Gp Cottini

Questo sito intende presentare la personalità e le opere del filosofo Giampaolo Cottini, a partire da una selezione ragionata di articoli curati per il quotidiano “La Prealpina“.

Vivere la gioia

Fuori del Coro | n. 14-1996

L’incalzare delle polemiche arroventate di questa strana campagna elettorale ci ha condotto, quasi senza accorgercene, alle soglie della Pasqua, lasciando aperti inquietanti interrogativi sulle sorti future del Paese. Sembra proprio che non esistano più motivi per rallegrarci, eppure la provocazione della settimana Santa, anche per i non credenti, è forte: è l’annuncio che l’ignominia della morte in Croce di Gesù Cristo è la strada che conduce all’evento impensabile della Resurrezione.

La sorprendente e straordinaria notizia è quella ripetuta sin dai primi secoli cristiani: Cristo è risorto e in Lui tutta l’umanità è chiamata a risorgere. In molti si sono indaffarati a dire che questo è solo la trasposizione mitica del desiderio di immortalità che da sempre accompagna l’uomo, eppure duemila anni di storia non avrebbero avuto questo corso se il tempo non fosse stato attraversato dalla certezza che la morte è vinta per sempre, e che l’individualità dell’io personale permane nella sua specificità e non solo nella sua forma di vago principio spirituale. Se tutto questo è vero è impossibile non esultare, come dice il canto della veglia pasquale, l’exultet, potendo rileggere anche le vicissitudini quotidiane in una chiave diversa e più lieta.
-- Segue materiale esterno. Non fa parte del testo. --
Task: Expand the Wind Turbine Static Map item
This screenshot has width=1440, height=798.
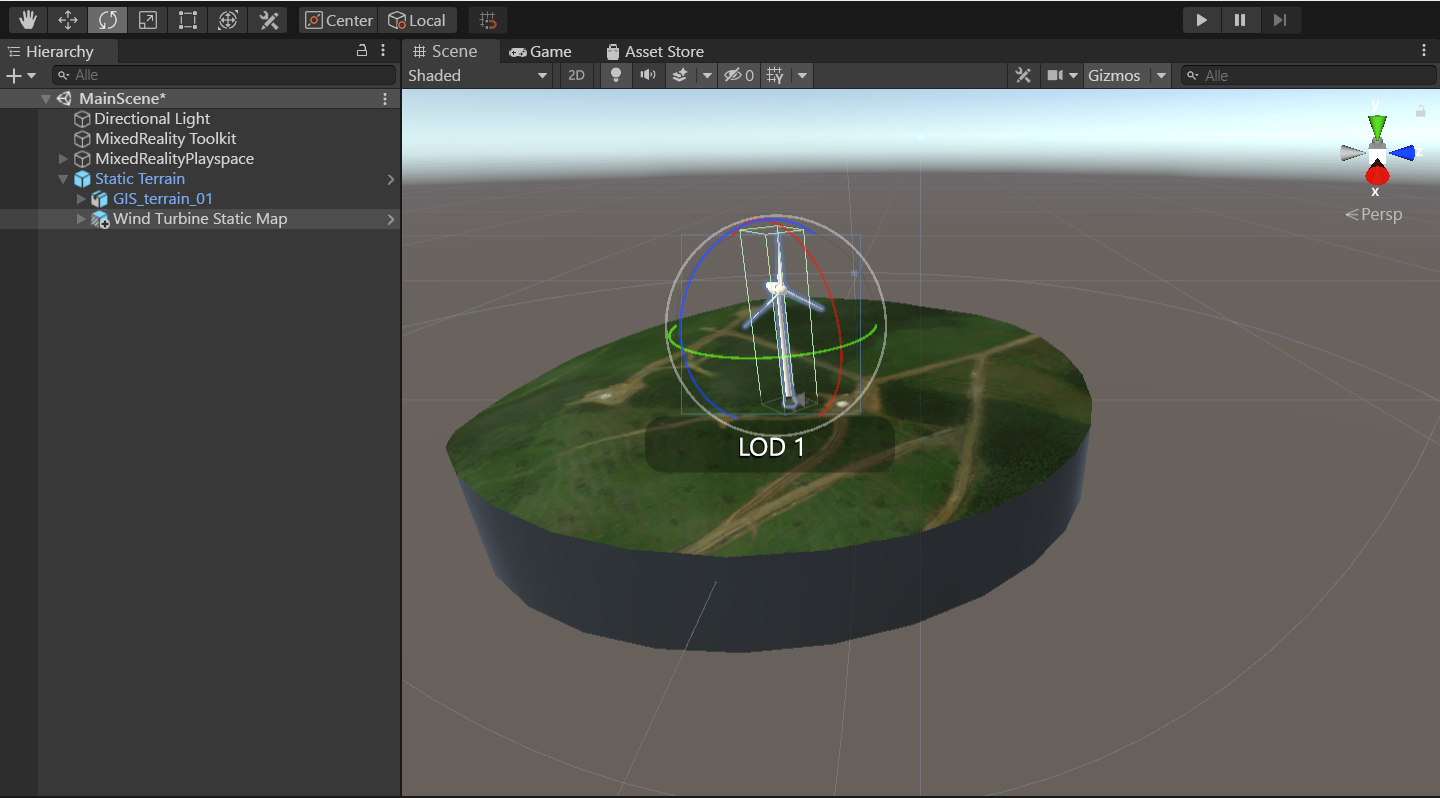Action: pos(82,219)
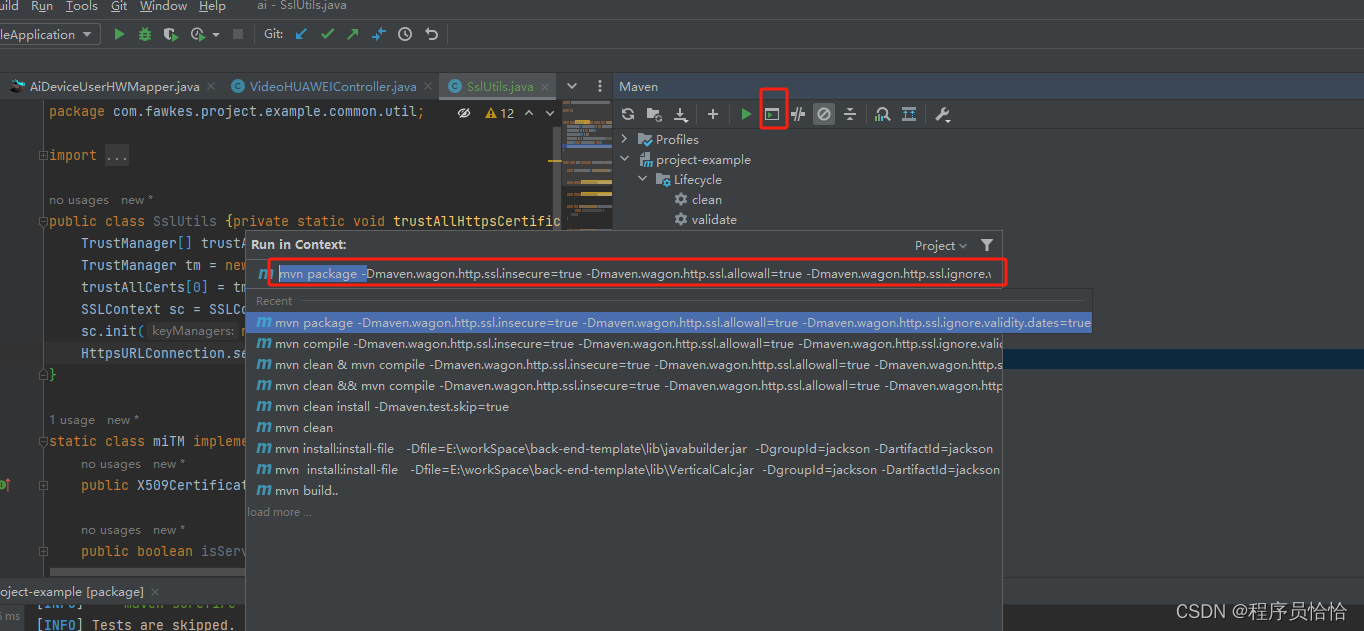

“Dovrei vedere i cristiani molto più sorridenti per poter credere”, diceva Nietzsche, mentre tragicamente uccideva quel Dio che gli era nascosto ed ignoto ma di cui avrebbe voluto potersi fidare, e la questione era seria poiché l’uomo ha bisogno della gioia per poter vivere. Il mondo di oggi ci butta addosso delle gratificazioni, va in cerca di soddisfazioni fondate su parole e segni ad effetto, riesce forse ancora a provocare sensazioni ed emozioni forti e coinvolgenti; ma della gioia non vuol sentire parlare. Bisogna infatti aver ricevuto una grazia ben grande per essere gioiosi, mentre oggi tutto sembra essere solo l’esito di una misura prestabilita; per cui al massimo si può essere soddisfatti di aver ricevuto abbastanza o di aver acquisito il pattuito. Ma di essere nella gioia non si può dire, perché essa richiede l’imprevedibilità del gratuito e la sorpresa del non dovuto. Non si riesce a gioire più di tanto per ciò che già ci spetta: la gioia prorompe quando avviene qualcosa di così grande da superare ogni aspettativa, aprendo l’orizzonte di una bellezza assoluta.

Manchiamo di gioia dunque perché ci manca la bellezza, che S. Tommaso definiva “lo splendore del vero”; nel senso che l’assenza di gioia deriva ultimamente da una mancanza di verità cui ancorare la vita. Non si tratta infatti di coltivare un ottimismo sciocco, ma se mai di penetrare realisticamente nella profondità delle cose per riscoprirne il fascino, per ritrovare che la gioia vera si fonda sulla possibilità di attingere alle sorgenti dell’essere.

Non è un caso che i simboli della Pasqua siano tutti rivolti allo stupore della vita che rinasce: persino l’uovo, di cui forse non ricordiamo più il significato di genesi della vita, rimanda alla sorpresa dell’inizio. E più in profondità, l’acqua battesimale è la fonte della vita nuova, sgorgata dalla Croce, finalmente gloriosa e priva del corpo del Crocefisso, in cui si realizza il ritorno al destino originario di tutta la creazione.

Ritrovare la gioia è perciò questione di uno sguardo nuovo sulla realtà e dipende prima dalla saggezza del cuore che dalle circostanze; per questo bisogna saper guardare con l’occhio del bambino quanto accade intorno a noi, tornando nuovamente a stupirci: solo così la festa della Pasqua diventa festa di vita, memoria sicura del fatto splendido che rende possibile la perfetta letizia.